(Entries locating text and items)
[start]
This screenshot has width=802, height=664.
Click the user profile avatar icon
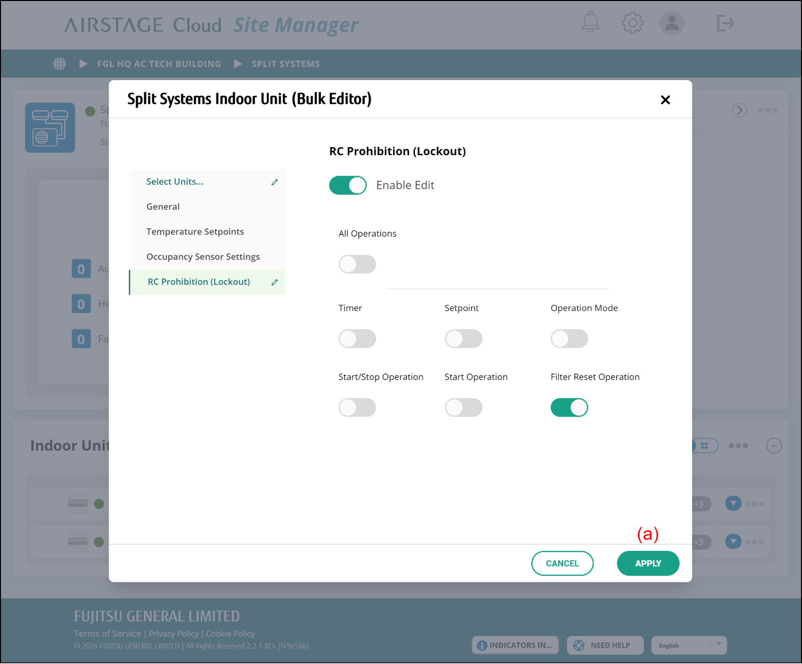point(672,23)
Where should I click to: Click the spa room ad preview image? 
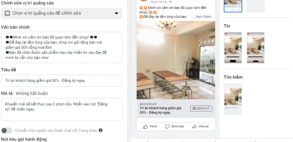click(176, 60)

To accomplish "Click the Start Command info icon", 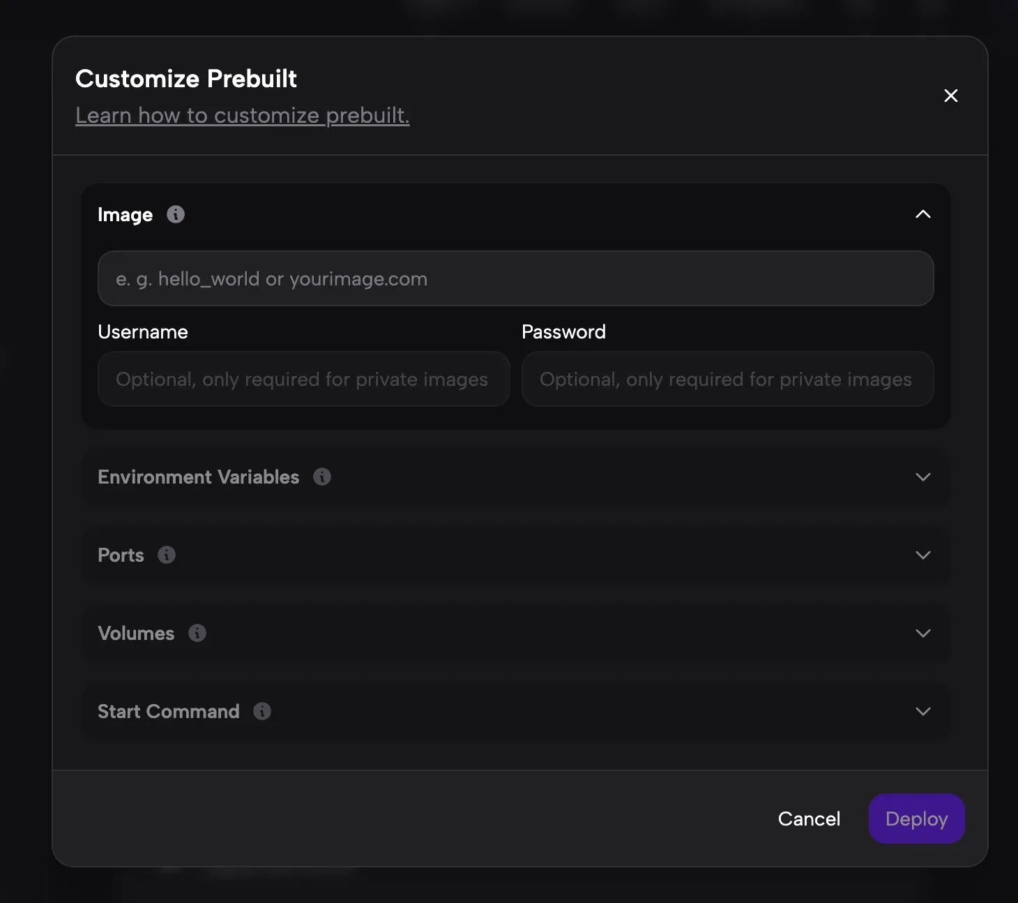I will pos(262,711).
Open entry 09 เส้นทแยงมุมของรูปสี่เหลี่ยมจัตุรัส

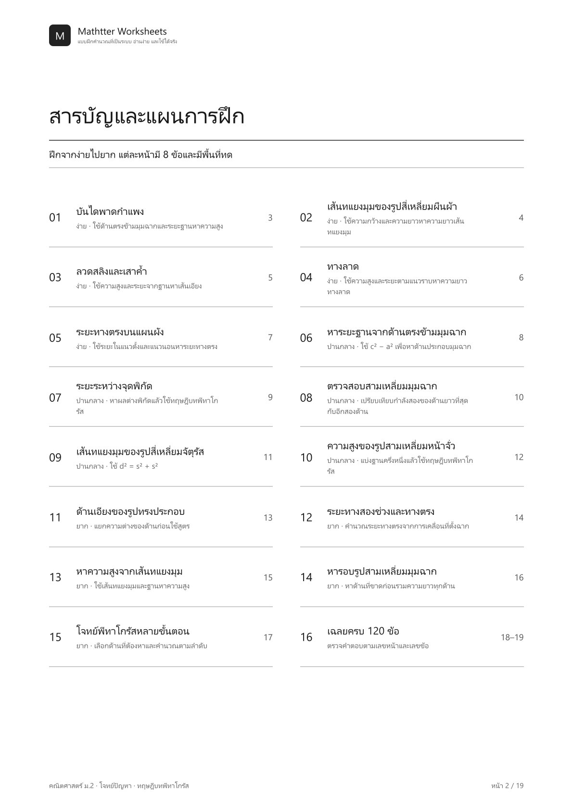tap(161, 457)
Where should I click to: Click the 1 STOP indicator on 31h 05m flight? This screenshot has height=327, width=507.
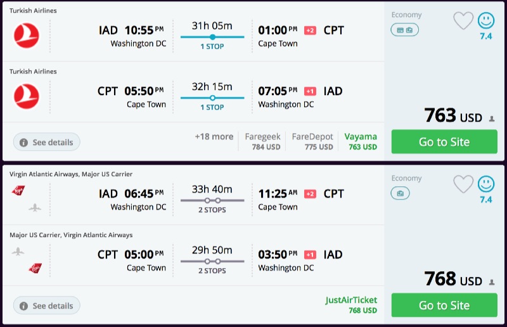[212, 46]
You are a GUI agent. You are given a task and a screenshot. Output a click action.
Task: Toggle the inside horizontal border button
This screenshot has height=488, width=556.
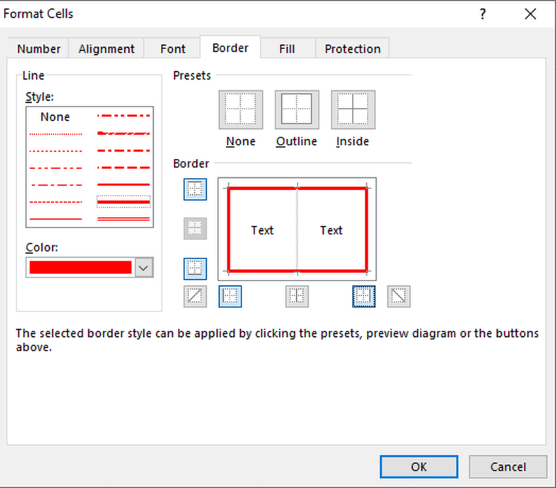click(x=195, y=228)
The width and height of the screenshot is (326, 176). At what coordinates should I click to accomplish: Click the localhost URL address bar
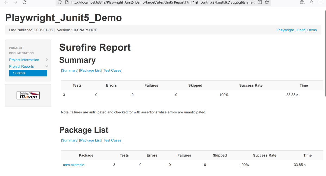[x=163, y=2]
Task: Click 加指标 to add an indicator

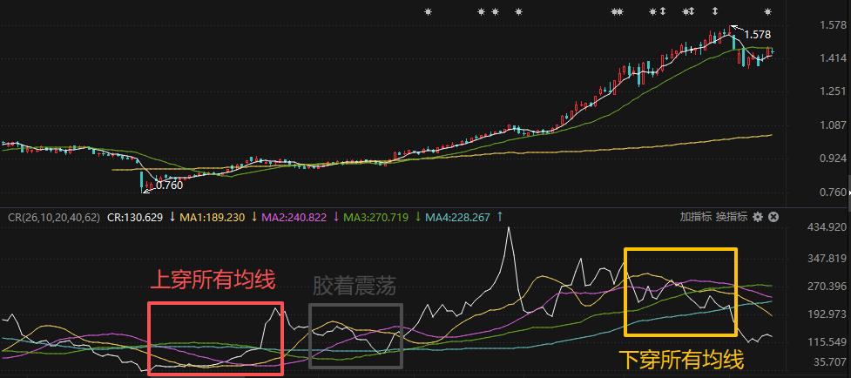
[end]
◆ GOAL OF THE EXERCISE: Which lines in the entries above contain the word "should"? Copy each of those lines in full.

◆ SOLUTION TO THIS TASK:
Where should I click to: Click the spa room ad preview image? 
Where should I click to: Click the 1 STOP indicator on 31h 05m flight? This screenshot has height=327, width=507.
The width and height of the screenshot is (326, 176). At what coordinates should I click to accomplish: Click the localhost URL address bar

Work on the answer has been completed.